It's a pastime, and we choose how long to devote to it. People who watch a sport, and follow a team, may spend as long watching, decorating, finding team related stuff, playing fantasy league versions, discussing games, visiting forums, posting on FB, planning trips to see games, etc. But we'd never call them "addicted".

Same with those who like to go hunting or fishing or golfing.

Of course, a lot of the time involved in the above would be secondary time, shopping for a new fishing rod, picking out your ultimate set of clubs, etc, thus is often missed as being part of the same "obsession".

But also gaming just has a bad rap.
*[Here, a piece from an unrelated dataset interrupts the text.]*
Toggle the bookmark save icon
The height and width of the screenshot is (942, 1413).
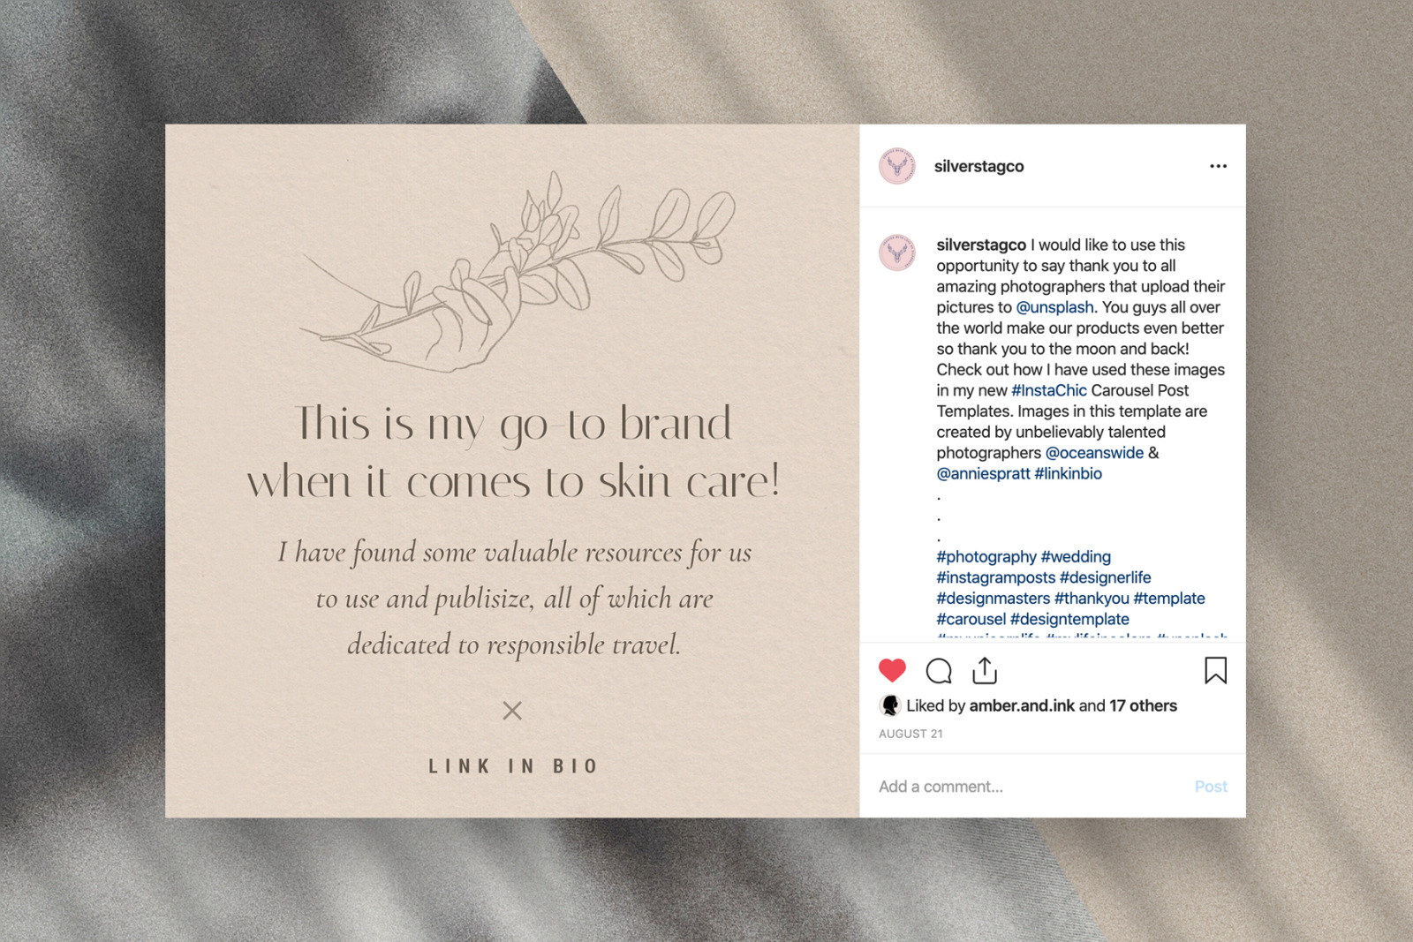pyautogui.click(x=1215, y=671)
Society doesn't approve of it, despite how long it has been a legitimate pastime, thus any significant time given to it gets the label "addiction".

If you spent your evenings going out on walks and taking pictures, when you should be writing, nobody would say you were addicted to walks or photography. No stigma attached to those. You'd just have made a choice to do one thing rather than another, even if the other is something you "ought" to do. Gaming, though, would have some folks saying "tsk tsk, addicted!"
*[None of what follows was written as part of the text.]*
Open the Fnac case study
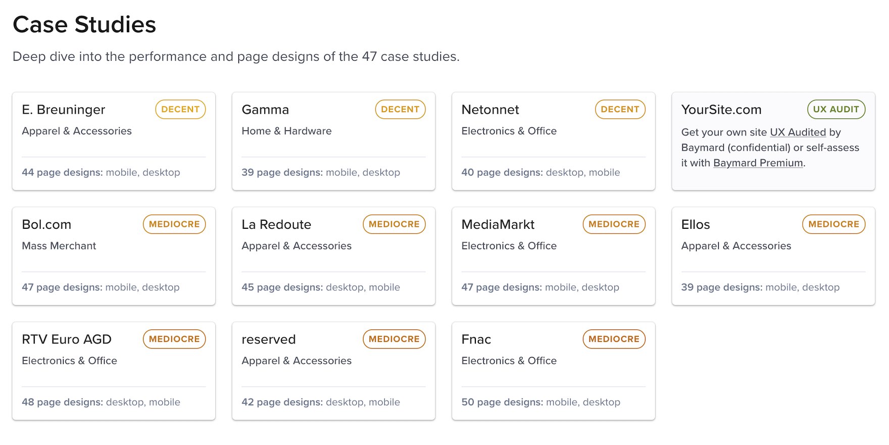The image size is (889, 445). coord(476,339)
Those that see no appeal in golf don't feel motivated to berate those that really enjoy it. But those that don't see the appeal in gaming do feel the need to belittle those that like it. Again, society, more than anything.

Perhaps its the relative newness of the tech that causes it - it used to be you heard a lot about "TV addiction" but I've not heard anyone talk about that since gaming came along.

Whether or not it is a problem, though I still don't think I'd label it an addiction, depends on whether it degrades or improves your quality of life. But that is the same for any pastime, if you do it in place of things that absolutely must be done (showering, eating, paying bills and ensuring you have enough money to pay the bills, and other vital things), then it's a problem. Probably not an addiction though, probably some other condition that you are throwing yourself into your pastime to escape.

If you do it in place of things that really don't matter (and frankly, most of the elements of lives we have constructed in today's society really don't matter) then it isn't really a problem, just a choice, even if it would be viewed as odd by others.


----------



## thaddeus6th (Apr 19, 2013)

I've played games for a long time, but I've never been addicted. However, I suspect part of such behaviour might be related to multiplayer online games, where (as well as enjoying the game) a sense of obligation and a desire not to let down others (whether an individual, a team of co-players or an organisation such as a guild) grows.


----------



## Foxbat (Apr 20, 2013)

I think gaming can be an addiction just like many other things. If it's an activity that you pursue to the detriment of all other parts of your life (work, marriage, personal hygene etc) and if it is something that you cannot stop then, to me, it is an addiction. 

The trouble with addiction is recognising whether you won't stop simply because you don't want to or because you can't.


----------